_Exercise description_
Return the lines below exactly as they appear, please, starting with the first and ending with the one that contains "You are a computer-use agent. Screen".

_Recorded information_
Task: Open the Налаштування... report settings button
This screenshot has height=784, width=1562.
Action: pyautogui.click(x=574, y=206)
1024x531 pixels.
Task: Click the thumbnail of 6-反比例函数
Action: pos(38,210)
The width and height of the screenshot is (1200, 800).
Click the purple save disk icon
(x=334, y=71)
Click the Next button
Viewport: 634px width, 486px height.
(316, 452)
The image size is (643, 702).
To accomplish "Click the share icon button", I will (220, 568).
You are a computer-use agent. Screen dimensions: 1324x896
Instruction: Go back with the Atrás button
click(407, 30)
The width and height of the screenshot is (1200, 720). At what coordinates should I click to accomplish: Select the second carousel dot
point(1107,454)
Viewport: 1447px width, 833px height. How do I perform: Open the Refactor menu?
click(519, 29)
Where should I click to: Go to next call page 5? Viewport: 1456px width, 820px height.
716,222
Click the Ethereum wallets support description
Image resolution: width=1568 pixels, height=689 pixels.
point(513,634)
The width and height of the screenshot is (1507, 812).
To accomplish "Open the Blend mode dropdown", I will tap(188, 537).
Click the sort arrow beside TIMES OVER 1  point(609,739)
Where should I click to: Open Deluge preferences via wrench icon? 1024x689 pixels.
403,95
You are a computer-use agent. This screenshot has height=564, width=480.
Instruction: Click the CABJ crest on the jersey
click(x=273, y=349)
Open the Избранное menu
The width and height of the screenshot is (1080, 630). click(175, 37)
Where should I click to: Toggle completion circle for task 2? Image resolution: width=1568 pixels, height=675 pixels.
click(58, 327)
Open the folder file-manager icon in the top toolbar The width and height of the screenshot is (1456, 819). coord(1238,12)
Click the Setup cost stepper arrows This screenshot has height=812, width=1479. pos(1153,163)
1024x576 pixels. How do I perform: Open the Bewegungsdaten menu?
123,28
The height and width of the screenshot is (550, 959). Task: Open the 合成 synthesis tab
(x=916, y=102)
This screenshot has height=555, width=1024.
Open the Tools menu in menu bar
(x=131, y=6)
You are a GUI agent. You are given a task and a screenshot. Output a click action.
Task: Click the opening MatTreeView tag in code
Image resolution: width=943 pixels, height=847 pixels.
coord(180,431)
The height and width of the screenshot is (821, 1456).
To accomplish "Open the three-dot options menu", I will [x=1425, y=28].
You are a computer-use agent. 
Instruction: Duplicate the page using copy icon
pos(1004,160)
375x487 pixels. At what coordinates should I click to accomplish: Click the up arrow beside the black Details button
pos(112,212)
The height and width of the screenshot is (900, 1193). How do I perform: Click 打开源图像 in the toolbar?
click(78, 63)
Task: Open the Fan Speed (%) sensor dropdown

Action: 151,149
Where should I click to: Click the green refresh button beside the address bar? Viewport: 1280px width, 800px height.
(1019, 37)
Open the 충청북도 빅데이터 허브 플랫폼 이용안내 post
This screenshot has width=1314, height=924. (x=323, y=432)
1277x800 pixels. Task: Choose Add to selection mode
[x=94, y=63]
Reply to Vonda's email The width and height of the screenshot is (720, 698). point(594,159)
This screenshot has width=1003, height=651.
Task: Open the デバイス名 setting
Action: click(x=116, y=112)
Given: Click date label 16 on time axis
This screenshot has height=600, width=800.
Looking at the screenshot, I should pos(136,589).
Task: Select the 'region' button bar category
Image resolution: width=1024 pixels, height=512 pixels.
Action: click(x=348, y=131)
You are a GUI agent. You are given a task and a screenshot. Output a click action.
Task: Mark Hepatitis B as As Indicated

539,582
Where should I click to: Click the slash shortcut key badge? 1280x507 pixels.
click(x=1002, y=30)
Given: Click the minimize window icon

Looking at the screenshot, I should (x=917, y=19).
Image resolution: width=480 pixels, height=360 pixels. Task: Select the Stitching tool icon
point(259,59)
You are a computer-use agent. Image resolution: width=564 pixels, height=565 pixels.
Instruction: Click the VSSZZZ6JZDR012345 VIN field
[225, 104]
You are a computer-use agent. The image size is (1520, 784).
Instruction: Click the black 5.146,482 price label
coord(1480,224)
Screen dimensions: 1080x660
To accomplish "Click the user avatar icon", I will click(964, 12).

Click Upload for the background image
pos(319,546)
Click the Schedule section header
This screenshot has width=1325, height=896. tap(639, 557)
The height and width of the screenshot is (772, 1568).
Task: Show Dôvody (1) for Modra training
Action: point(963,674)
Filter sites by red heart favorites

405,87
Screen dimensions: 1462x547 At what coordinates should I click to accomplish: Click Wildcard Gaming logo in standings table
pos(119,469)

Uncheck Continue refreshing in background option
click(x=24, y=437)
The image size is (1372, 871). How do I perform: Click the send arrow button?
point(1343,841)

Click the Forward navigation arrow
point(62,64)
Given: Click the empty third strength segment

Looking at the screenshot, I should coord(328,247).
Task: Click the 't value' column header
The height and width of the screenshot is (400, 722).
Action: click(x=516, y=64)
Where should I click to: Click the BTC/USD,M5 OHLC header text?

_Written reply_
Task: Open the Налаштування... report settings button
This screenshot has height=784, width=1562.
Action: pyautogui.click(x=574, y=206)
1024x531 pixels.
Task: Click the thumbnail of 6-反比例函数
Action: pos(38,210)
The width and height of the screenshot is (1200, 800).
Click the purple save disk icon
(x=334, y=71)
Click the Next button
Viewport: 634px width, 486px height.
(316, 452)
The image size is (643, 702).
To accomplish "Click the share icon button", I will (220, 568).
You are a computer-use agent. Screen dimensions: 1324x896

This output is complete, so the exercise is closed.